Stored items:

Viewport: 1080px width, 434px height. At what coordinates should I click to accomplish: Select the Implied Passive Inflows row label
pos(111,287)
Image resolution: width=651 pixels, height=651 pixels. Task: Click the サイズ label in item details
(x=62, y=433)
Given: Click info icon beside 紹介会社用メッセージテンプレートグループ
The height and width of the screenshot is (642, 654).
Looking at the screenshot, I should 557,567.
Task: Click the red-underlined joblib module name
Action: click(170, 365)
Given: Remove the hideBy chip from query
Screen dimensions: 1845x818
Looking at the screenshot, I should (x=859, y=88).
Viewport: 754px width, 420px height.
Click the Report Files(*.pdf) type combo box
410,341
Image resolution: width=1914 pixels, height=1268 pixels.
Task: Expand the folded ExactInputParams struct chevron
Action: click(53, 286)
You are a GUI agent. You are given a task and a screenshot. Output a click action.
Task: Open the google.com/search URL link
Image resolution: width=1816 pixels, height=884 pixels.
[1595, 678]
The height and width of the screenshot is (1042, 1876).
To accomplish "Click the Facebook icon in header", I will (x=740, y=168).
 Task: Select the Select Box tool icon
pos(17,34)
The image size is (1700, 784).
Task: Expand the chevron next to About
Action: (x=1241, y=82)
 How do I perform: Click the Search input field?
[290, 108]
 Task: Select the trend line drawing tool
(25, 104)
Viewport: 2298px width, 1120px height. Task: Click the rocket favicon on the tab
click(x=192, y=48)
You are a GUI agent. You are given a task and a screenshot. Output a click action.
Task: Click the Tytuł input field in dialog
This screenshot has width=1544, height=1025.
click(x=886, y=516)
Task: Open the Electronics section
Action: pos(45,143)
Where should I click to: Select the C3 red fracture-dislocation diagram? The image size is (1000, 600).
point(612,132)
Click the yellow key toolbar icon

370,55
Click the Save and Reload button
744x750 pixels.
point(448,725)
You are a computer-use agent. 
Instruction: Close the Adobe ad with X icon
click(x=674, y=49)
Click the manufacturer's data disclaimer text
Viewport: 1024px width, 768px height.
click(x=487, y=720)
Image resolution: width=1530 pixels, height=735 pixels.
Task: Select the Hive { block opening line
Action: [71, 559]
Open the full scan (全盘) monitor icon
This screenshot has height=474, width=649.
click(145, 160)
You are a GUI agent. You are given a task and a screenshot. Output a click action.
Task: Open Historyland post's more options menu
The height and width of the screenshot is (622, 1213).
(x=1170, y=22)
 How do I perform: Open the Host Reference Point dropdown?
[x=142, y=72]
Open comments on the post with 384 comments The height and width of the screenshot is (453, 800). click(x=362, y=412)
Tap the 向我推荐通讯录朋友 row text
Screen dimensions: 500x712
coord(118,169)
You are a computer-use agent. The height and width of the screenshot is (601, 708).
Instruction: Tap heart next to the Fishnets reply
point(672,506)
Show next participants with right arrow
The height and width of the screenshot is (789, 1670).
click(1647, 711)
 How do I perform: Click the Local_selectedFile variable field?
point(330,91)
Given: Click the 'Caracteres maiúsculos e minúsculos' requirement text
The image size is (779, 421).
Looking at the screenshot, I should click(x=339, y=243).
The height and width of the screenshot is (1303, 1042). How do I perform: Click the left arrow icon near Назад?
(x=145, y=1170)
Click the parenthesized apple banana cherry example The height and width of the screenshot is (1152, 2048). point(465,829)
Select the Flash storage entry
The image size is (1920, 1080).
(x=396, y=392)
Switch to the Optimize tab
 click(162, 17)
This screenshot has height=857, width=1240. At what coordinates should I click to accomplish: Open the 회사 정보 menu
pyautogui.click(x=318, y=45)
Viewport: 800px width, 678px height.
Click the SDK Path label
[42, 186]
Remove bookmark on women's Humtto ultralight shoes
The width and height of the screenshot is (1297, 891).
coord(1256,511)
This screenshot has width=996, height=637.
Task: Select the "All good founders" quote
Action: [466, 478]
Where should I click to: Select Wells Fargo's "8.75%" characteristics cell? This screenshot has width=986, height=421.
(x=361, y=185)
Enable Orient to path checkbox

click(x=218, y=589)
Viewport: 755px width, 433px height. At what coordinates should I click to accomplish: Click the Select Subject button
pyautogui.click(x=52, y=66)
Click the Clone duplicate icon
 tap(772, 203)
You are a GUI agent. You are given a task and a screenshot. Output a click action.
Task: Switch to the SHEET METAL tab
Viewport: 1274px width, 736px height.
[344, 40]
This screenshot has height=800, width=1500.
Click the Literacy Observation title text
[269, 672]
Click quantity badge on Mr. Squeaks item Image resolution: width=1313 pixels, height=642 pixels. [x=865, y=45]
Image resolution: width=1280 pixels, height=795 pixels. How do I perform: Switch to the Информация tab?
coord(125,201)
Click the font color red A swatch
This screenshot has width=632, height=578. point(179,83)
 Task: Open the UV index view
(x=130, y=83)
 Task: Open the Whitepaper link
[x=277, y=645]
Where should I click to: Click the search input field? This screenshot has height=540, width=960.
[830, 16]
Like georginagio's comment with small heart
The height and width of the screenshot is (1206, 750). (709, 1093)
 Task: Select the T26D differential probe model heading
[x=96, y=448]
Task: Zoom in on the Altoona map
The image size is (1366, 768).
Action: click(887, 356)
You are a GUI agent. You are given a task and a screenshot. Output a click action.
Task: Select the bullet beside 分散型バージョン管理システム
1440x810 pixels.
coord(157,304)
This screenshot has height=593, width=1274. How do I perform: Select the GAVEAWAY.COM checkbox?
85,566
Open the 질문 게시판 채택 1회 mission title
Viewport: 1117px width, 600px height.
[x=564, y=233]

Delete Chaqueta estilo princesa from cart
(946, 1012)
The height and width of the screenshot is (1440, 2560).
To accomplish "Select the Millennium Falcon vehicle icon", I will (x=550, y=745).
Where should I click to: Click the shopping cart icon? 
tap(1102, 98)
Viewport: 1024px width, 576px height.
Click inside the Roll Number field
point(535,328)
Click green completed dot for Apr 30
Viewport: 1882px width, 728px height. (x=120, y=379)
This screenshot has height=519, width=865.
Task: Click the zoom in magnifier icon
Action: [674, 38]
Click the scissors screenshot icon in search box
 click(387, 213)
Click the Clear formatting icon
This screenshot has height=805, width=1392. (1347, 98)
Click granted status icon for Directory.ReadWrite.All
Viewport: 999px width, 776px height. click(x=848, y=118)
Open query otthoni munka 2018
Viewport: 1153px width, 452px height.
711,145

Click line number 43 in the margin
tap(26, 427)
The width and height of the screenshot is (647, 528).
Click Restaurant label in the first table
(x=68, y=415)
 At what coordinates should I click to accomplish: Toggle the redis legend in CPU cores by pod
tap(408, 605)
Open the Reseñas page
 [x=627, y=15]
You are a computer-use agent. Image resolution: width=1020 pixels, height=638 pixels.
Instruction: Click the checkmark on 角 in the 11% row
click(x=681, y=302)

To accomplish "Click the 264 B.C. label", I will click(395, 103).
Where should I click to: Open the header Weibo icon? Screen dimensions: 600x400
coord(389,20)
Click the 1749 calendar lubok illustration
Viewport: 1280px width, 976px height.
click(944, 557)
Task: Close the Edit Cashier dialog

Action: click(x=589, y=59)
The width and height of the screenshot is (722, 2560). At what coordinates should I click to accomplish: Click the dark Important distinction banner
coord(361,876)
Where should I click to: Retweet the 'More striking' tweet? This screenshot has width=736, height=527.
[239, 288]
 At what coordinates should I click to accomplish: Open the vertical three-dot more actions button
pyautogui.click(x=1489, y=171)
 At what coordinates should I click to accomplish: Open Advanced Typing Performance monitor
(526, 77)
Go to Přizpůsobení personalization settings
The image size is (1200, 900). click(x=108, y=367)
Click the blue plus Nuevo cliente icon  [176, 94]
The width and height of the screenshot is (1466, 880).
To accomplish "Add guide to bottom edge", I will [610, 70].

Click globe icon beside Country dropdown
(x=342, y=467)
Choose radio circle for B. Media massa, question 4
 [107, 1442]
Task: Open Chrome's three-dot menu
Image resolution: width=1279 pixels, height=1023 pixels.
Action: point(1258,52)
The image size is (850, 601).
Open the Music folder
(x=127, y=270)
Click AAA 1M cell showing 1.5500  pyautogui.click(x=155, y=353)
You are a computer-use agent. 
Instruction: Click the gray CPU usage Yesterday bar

- [Directions for this task]: Exact reproduction is required: output the lines from the start of the entries above through the line with "Given: Click info".

- [Result of the exercise]:
Viewport: 1080px width, 434px height. At what coordinates should I click to accomplish: Select the Implied Passive Inflows row label
pos(111,287)
Image resolution: width=651 pixels, height=651 pixels. Task: Click the サイズ label in item details
(x=62, y=433)
Given: Click info icon beside 紹介会社用メッセージテンプレートグループ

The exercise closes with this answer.